[TASK]
Take the lines from the one with "Task: Select 有栖川 夏葉 portrait icon" through the end of the material below and repeat them exactly, dropping every picture.
********************
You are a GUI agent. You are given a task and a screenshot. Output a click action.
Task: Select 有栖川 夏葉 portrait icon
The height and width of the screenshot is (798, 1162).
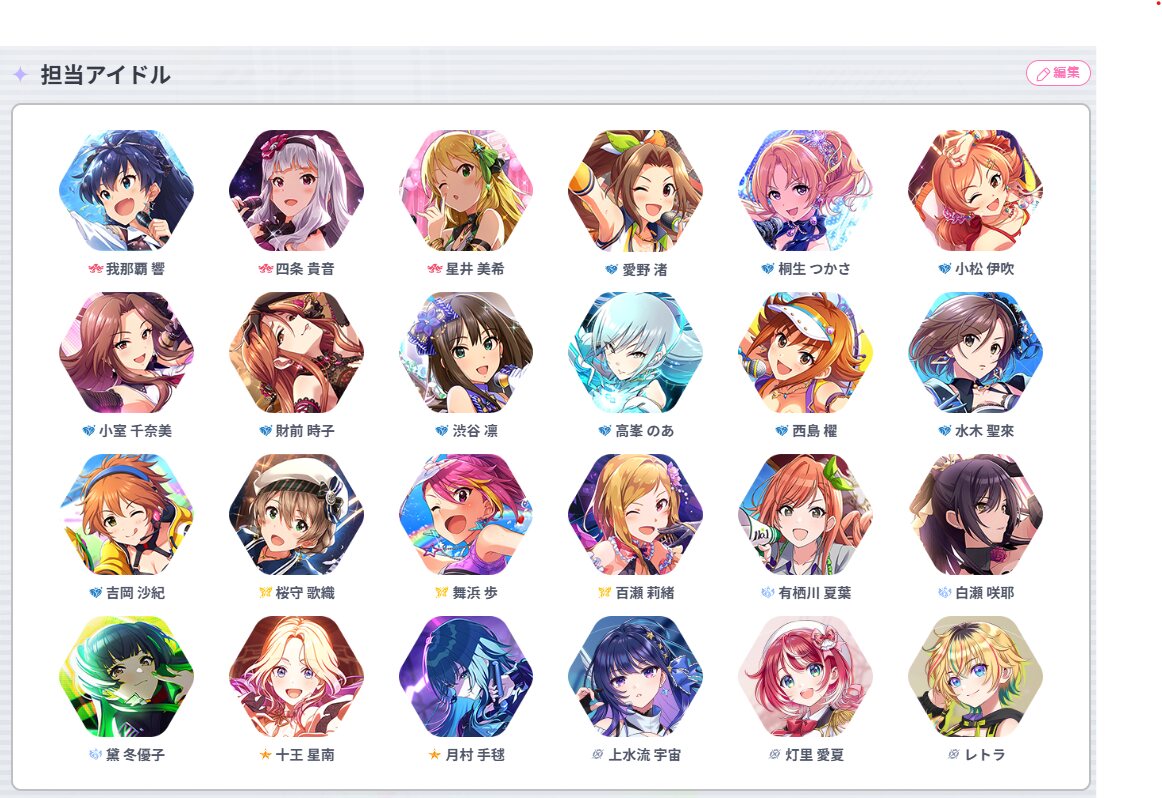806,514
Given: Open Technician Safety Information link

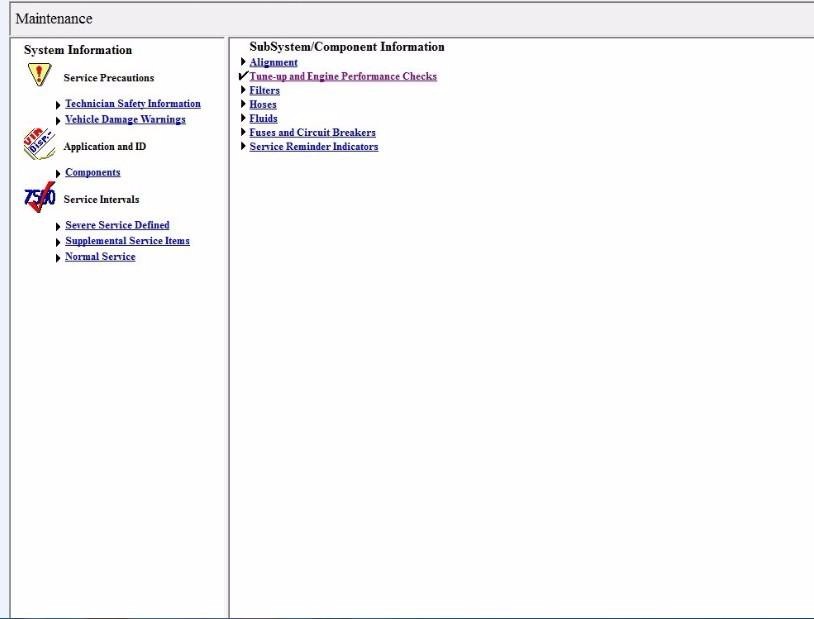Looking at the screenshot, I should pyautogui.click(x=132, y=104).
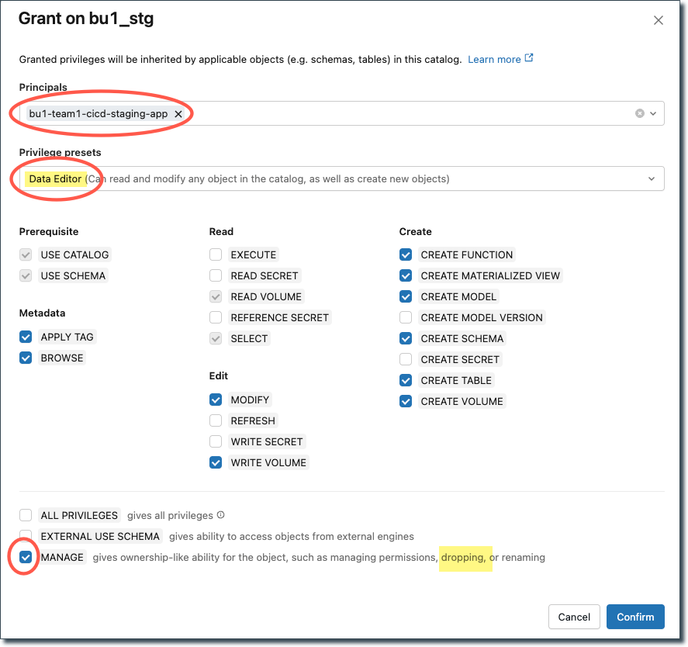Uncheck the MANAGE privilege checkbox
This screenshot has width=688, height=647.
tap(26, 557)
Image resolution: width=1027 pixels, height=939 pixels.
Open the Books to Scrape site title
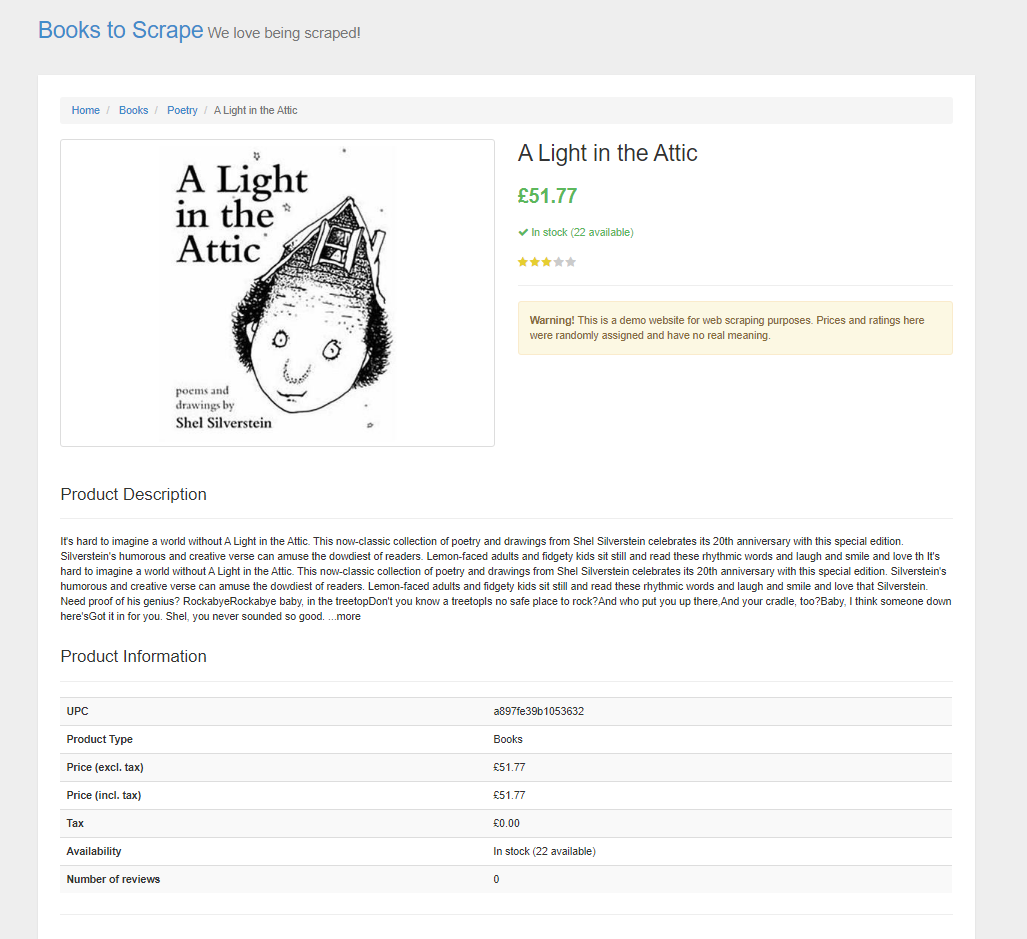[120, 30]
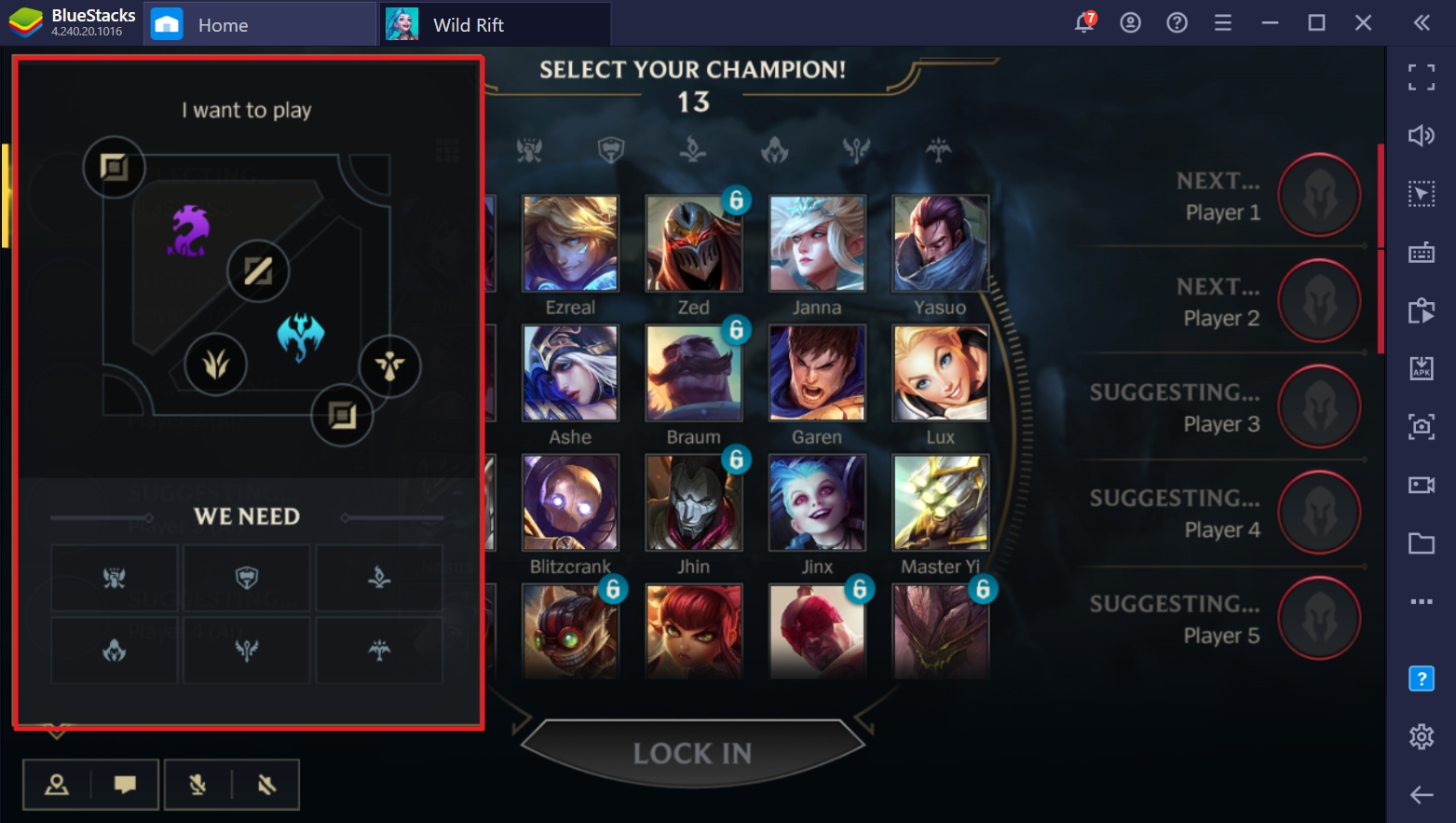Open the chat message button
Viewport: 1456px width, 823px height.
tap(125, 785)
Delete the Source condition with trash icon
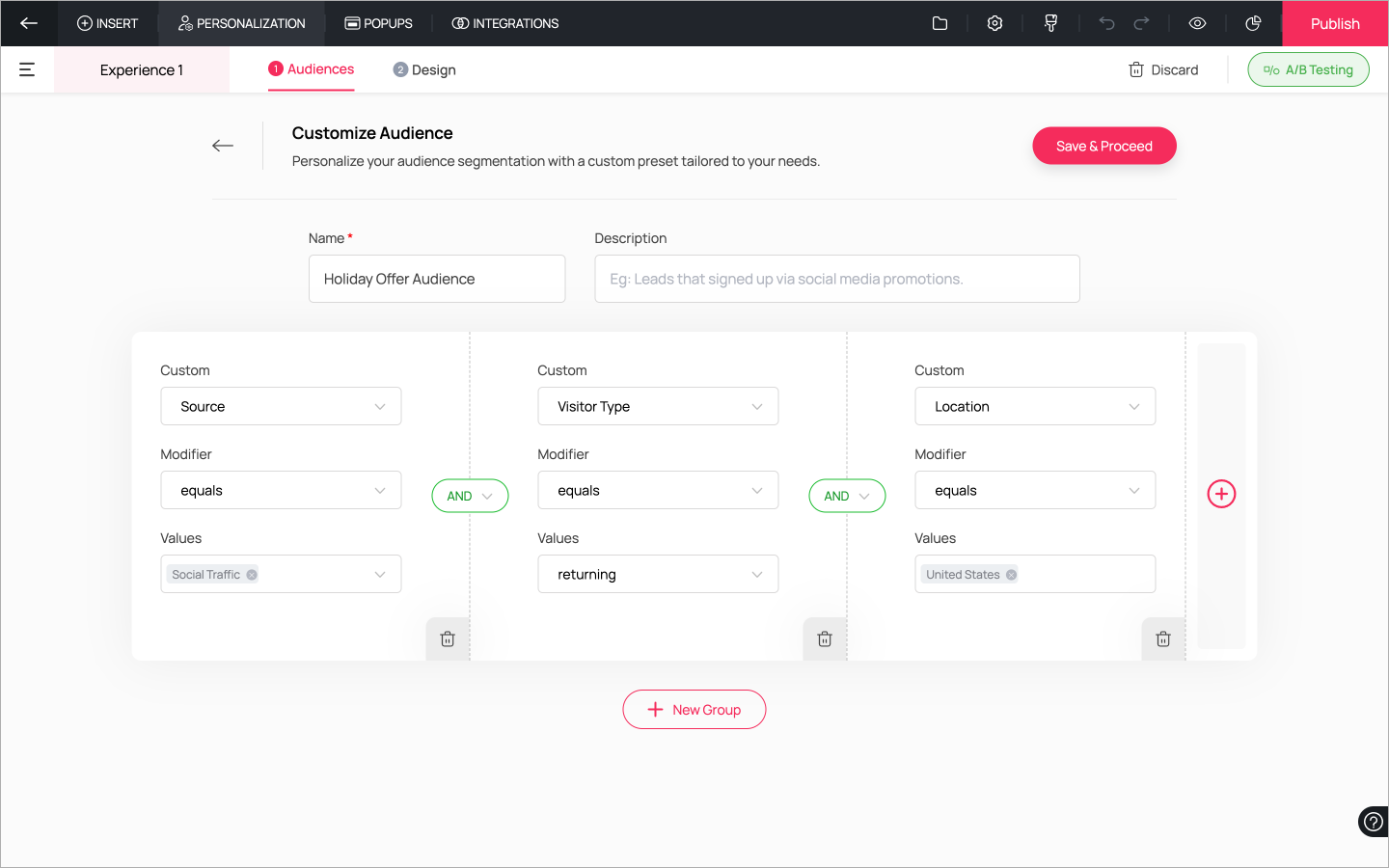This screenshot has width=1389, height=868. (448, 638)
********************
[RESULT OF THE EXERCISE]
Task: Select 有栖川 夏葉 portrait icon
The height and width of the screenshot is (798, 1162).
806,514
Given: Open Technician Safety Information link

Looking at the screenshot, I should pyautogui.click(x=132, y=104).
Uncheck the MANAGE privilege checkbox
This screenshot has width=688, height=647.
tap(26, 557)
Image resolution: width=1027 pixels, height=939 pixels.
Open the Books to Scrape site title
[120, 30]
Open the chat message button
Viewport: 1456px width, 823px height.
tap(125, 785)
Delete the Source condition with trash icon
This screenshot has width=1389, height=868. (448, 638)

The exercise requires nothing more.